I had definitely fallen back into a bland routine of praying. I neither was considering Who I was actually communing with or the gravity of my prayers. The sections dealing with prayer in this book have been quite restorative in even helping me to slow down in my prayer and seek God. His words to Pastors on "little prayers" offered at the start of an event or function have also pressed my heart to not take lightly the moments we pray prior to the start of class, chapel, a meal, or bedtime with the children.

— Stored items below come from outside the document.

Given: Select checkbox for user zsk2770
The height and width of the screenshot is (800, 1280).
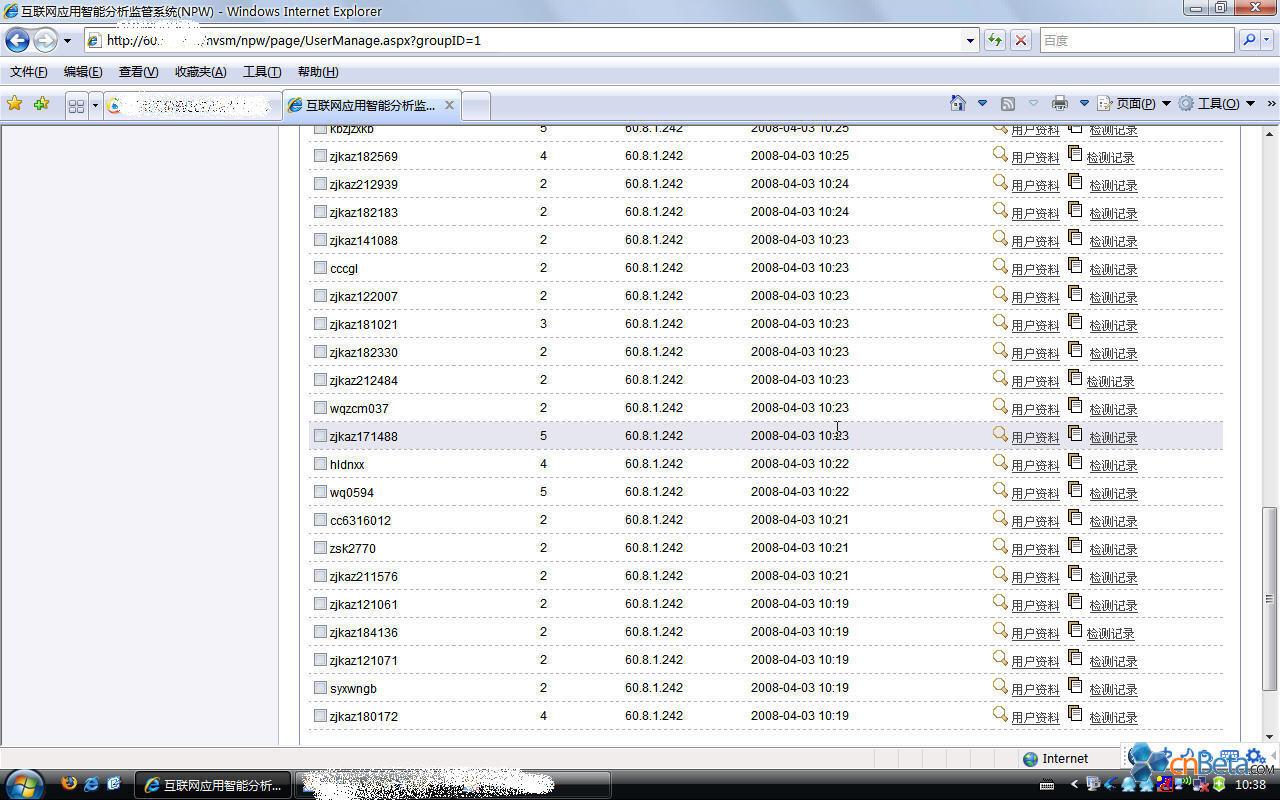Looking at the screenshot, I should 321,548.
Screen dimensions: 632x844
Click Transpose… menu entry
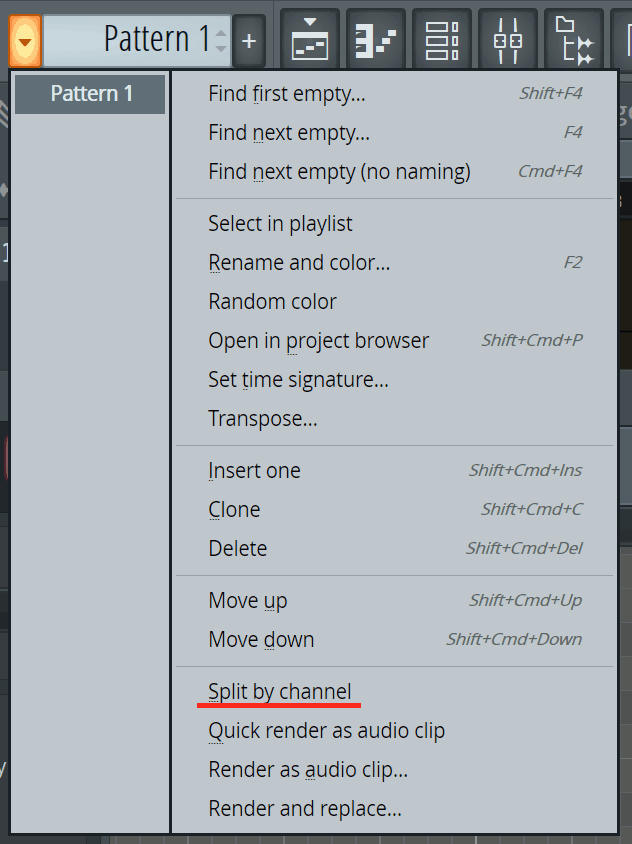click(x=262, y=419)
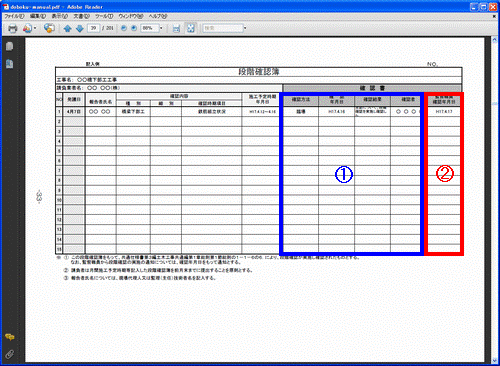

The second of area of challenge that I found of great benefit was that of contemplative exegesis. He uses a striking illustration from Herman Melville's novel White Jacket to tell how we might get carried away with the technical skills of our life's calling to the actual defeat of what we are striving to accomplish. Already this term I have found this true as we bury deep in research, reading, study, and writing. It is easy for me to strive to read all the texts, gather data, or compose papers and sermons, but to do so devoid of the life found in God's word. Again Working the Angles has been a siren call away from the shoals of academic and scholarly success that could easily end in break up spiritual well being. Prayer and re-realization of a God Who is alive and speaking through His word has been a breath of fresh air.
Finally, Peterson's discussion of Sabbath presses upon my heart. I have been struggling to find both rest and Sabbath. Each day I feel the pressure of deadlines and responsibilities, while the tension of family and Church ministry expectations hound my thoughts. Peterson reflections on the Hebrew morning and evening concepts, I pray, will continue to shape my perspective of Who is really at work in my life. He also helped me to re-think what a real Sabbath means and I am seeking to implement a weekly time that restores my perspective on the reality of God, His sovereignty in my life, and healthy disciplines moving forward.

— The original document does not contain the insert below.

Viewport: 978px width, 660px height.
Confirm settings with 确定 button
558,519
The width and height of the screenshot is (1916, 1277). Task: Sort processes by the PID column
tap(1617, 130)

This was my first read of Chesterton. After seeing him quoted and referred to in so many other books I had been reading, I decided it was time to check out his actual work. I was not disappointed, and feel like I have discovered some hidden treasure!
Beautifully written, mixing the ridiculous with the profound, I found myself underlining many times in this book. G.K. Chesterton's main character Innocent Smith managed to restore so much joy to even my life. Such is the goal of this character, to restore the joy of being alive. He manages to achieve this in a manner that many consider childlike or quite certainly insane! Innocent Smith aids other members of the tale in discovering the meaning of death; "It isn't only meant to remind us of a future life, but to remind us of a present life, too." A reader walks away from this work, realizing the beauty of the birds, the sweet smell of the flowers and the delight of one's own romantic love. I find myself indebted to this work for helping to restore my joy of living.
I did discover one difficulty in starting this read. I am so accustom to reading such easily digested material, it took me several attempts to actually get past the first three pages. I thought to myself, 'how many adjectives does he need!' After crossing this hurdle, I was so delighted by the rich descriptions as one viewing a fine piece of art.